1. Barbell Hip Thrust
- Why: One of the best exercises for directly targeting the glutes with a full range of motion.
- Tip: Squeeze the glutes hard at the top and pause for maximum activation.
2. Bulgarian Split Squat (Glute Focus)
- Why: Works each glute individually with a deep stretch, helping to build size and strength.
- Tip: Lean slightly forward and take a longer step to emphasize the glutes more than the quads.
3. Romanian Deadlift (Glute Focus)
- Why: Targets both the glutes and hamstrings, with an emphasis on the glutes at the top of the movement.
- Tip: Push your hips back deeply and thrust them forward explosively at the top.
4. Sumo Deadlift
- Why: Great for hitting the glutes due to the wide stance and hip-dominant movement pattern.
- Tip: Keep your hips lower and push through the heels to engage the glutes more.
5. Walking Lunges (Glute Focus)
- Why: Builds glute strength and size through unilateral movement.

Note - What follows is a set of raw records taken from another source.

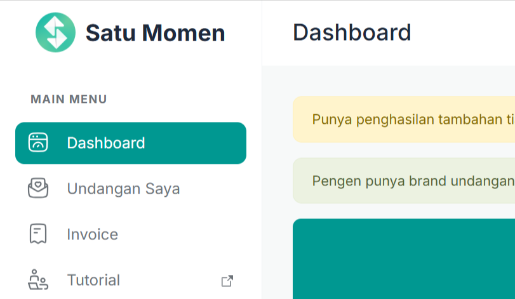The width and height of the screenshot is (515, 299).
Task: Click the large teal dashboard card
Action: tap(404, 259)
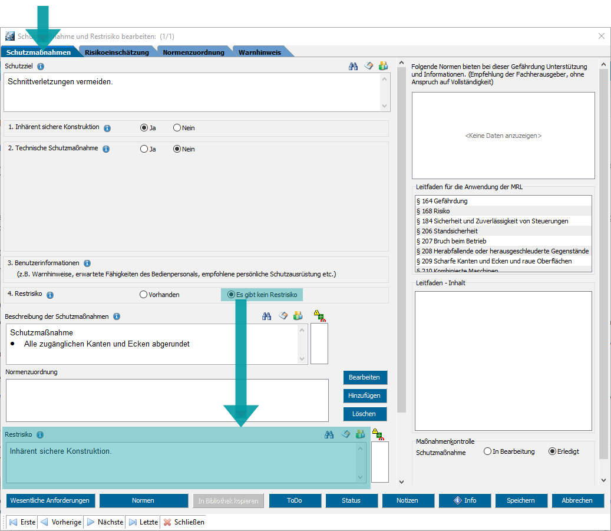Switch to the Risikoeinschätzung tab

(117, 52)
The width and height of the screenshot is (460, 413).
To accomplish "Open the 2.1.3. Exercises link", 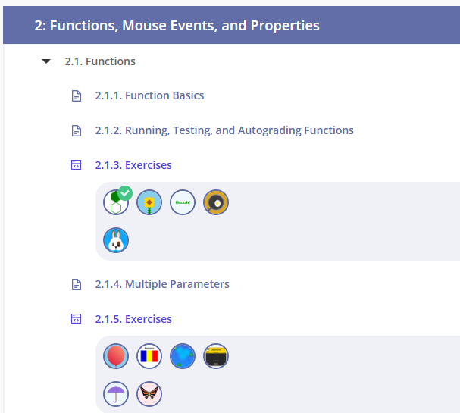I will pyautogui.click(x=133, y=165).
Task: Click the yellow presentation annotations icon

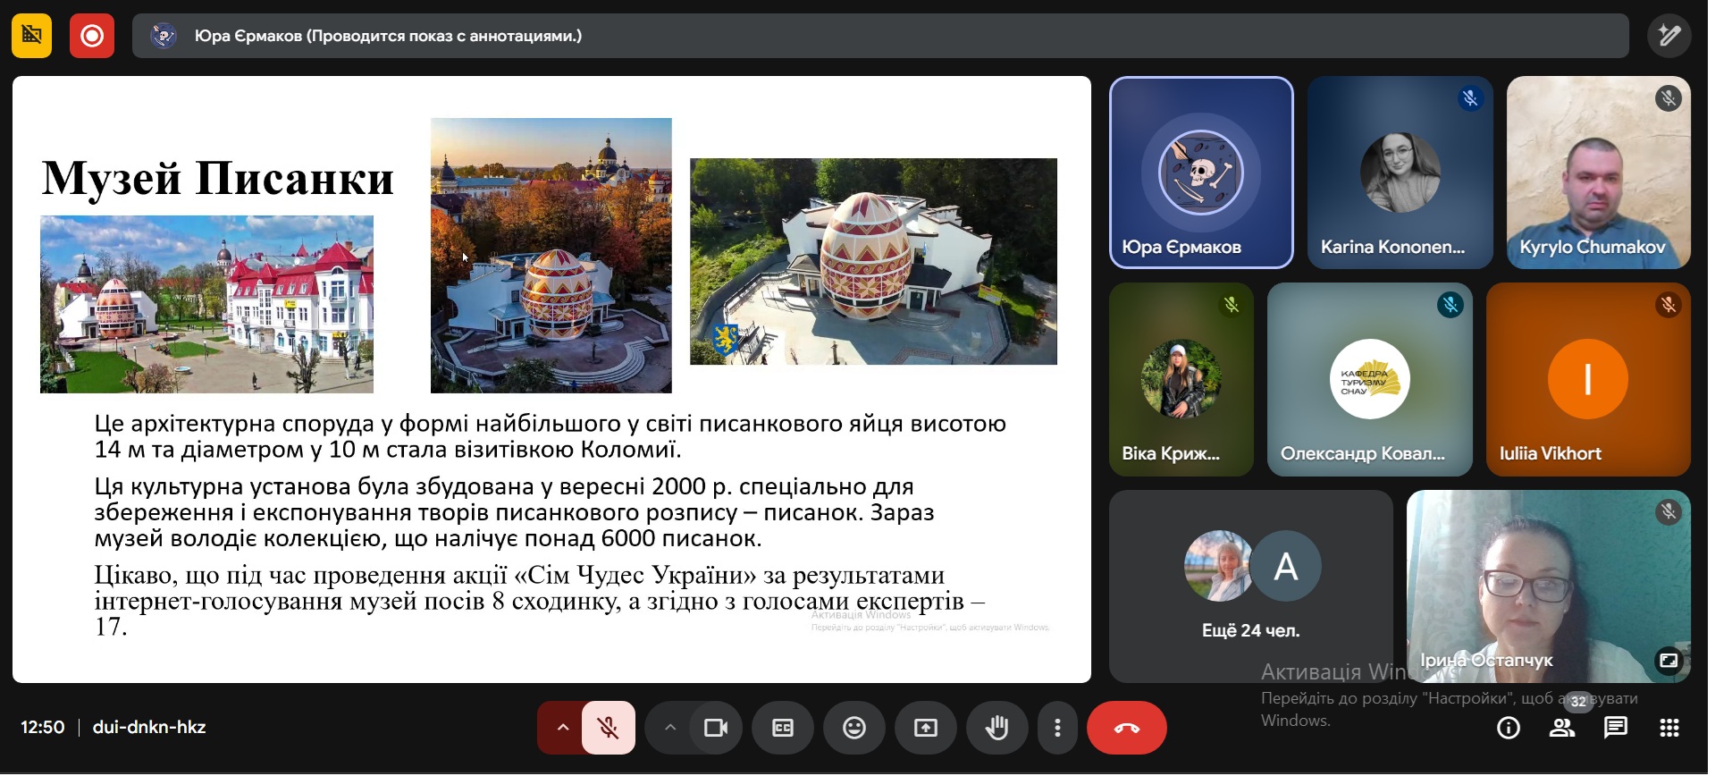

- Tip: Take longer strides and focus on pushing up through the heel of your front foot.
6. Cable Kickbacks
- Why: Isolates the glutes, allowing for targeted hypertrophy with continuous tension.

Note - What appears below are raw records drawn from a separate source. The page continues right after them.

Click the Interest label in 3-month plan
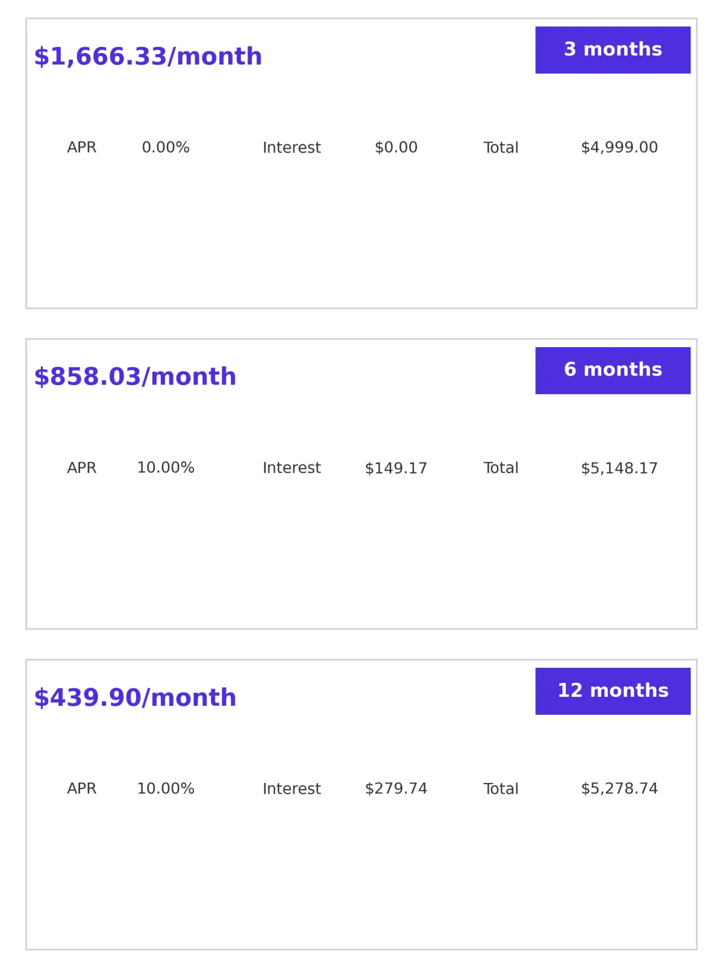723x968 pixels. (292, 148)
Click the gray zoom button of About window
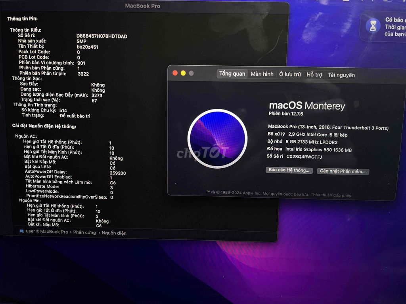This screenshot has width=406, height=304. (191, 73)
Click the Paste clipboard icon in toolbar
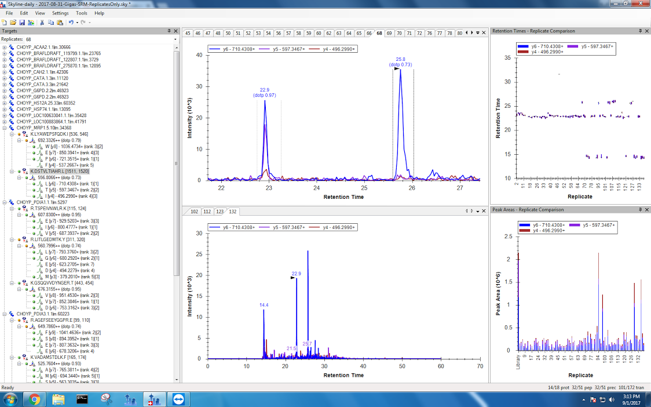The height and width of the screenshot is (407, 651). 60,22
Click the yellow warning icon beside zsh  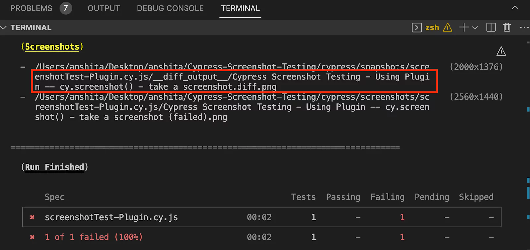pyautogui.click(x=448, y=27)
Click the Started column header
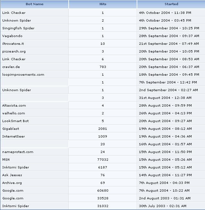 click(x=171, y=4)
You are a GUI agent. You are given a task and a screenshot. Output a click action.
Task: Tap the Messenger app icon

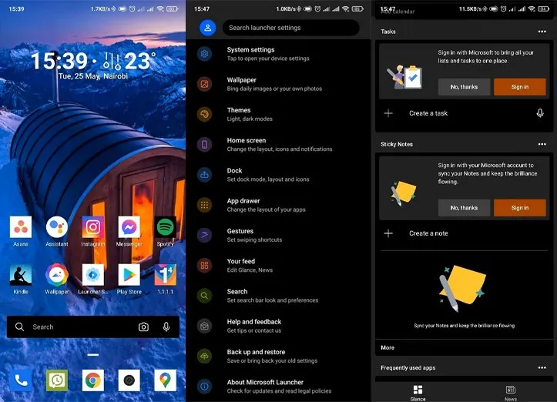[x=129, y=227]
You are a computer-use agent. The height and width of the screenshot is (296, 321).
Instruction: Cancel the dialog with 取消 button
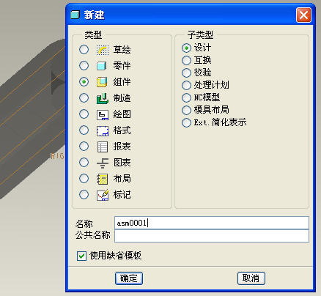tap(251, 278)
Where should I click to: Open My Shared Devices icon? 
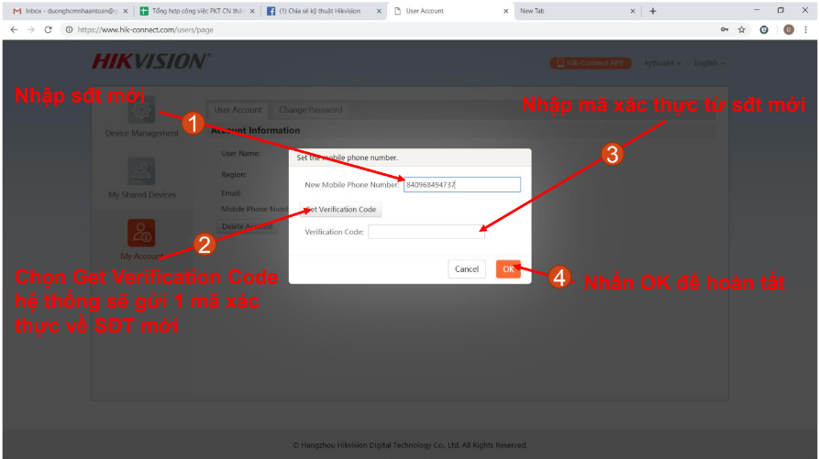click(141, 172)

- Tip: Use slow, controlled reps and focus on squeezing the glutes at the top of the movement.
7. Step-Ups (With Weights)
- Why: Great for unilateral glute activation while also working on balance.
- Tip: Step onto a high surface and drive through your heel for maximum glute engagement.
8. Kettlebell Swings
- Why: Builds explosive power in the glutes with dynamic hip thrusts.

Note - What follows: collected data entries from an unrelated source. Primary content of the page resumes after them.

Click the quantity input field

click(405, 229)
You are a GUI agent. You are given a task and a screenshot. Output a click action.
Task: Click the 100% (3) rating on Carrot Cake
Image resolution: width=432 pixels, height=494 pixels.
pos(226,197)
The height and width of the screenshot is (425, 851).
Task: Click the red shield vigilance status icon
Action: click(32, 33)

- Tip: Use your hips to drive the kettlebell up, rather than relying on your arms or back.
9. Reverse Hyperextension
- Why: Targets the glutes in a different way, focusing on the contraction at the top of the movement.
- Tip: Control the lowering phase to maximize tension on the glutes.
10. Glute Bridge
- Why: A great bodyweight alternative to hip thrusts, providing isolation for the glutes.
- Tip: Add weight for progression and ensure you fully extend your hips at the top.
These exercises cover a mix of compound and isolation movements, ensuring comprehensive glute development when used in a balanced routine.